Robert Gerlai
Robert T. Gerlai is a Canadian behaviour geneticist. He obtained his PhD in 1987 from the Eötvös Loránd University and the Hungarian Academy of Sciences in Budapest. He has worked in the biotechnology and biopharmaceutical research industries as senior scientist and executive as well as at different universities. Currently, he is a Distinguished professor of psychology at the Department of Psychology at the University of Toronto. The Web of Science lists 297 peer-reviewed publications for him, which have been cited close to 12000 times, resulting in an h-index of 54. Gerlai has worked with several different animal species, including paradise fish and mice.
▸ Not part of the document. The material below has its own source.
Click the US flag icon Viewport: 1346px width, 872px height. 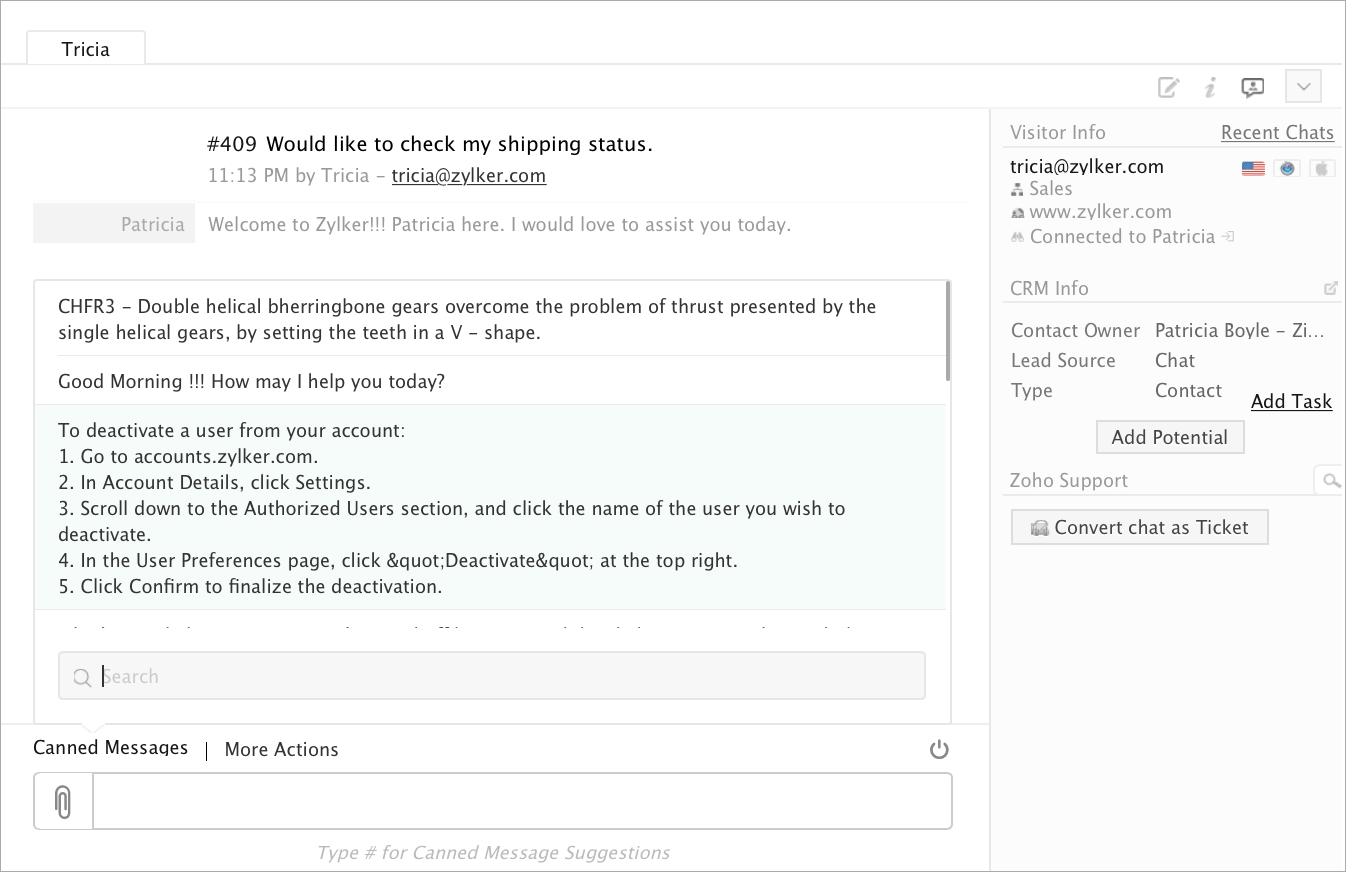pyautogui.click(x=1253, y=168)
He has been using zebrafish in his research for the past 20 years, and studies the effects of alcohol on brain function and behaviour, including social behaviour, fear-anxiety, and learning and memory.Honors
Gerlai is an elected Fellow of the International Behavioral Neuroscience Society, of which he also has been president. He is a member of the editorial boards of Genes, Brain and Behavior, Neurotoxicology and Teratology, Learning and Behavior, Current Opinion in Behavioral Sciences, Zebrafish and F1000. He is section editor for behavioral neuroscience of BMC Neuroscience. In 2013, Gerlai received the Distinguished Scientist Award from the International Behavioural and Neural Genetics Society. In 2015 he received the Research Excellence Award from the University of Toronto.. In 2019 he received the Outstanding Achievement Award from the International Behavioral Neuroscience Society and became the John Carlin Roder Distinguished Professor in Behavioural Neuroscience at the University of Toronto Mississauga.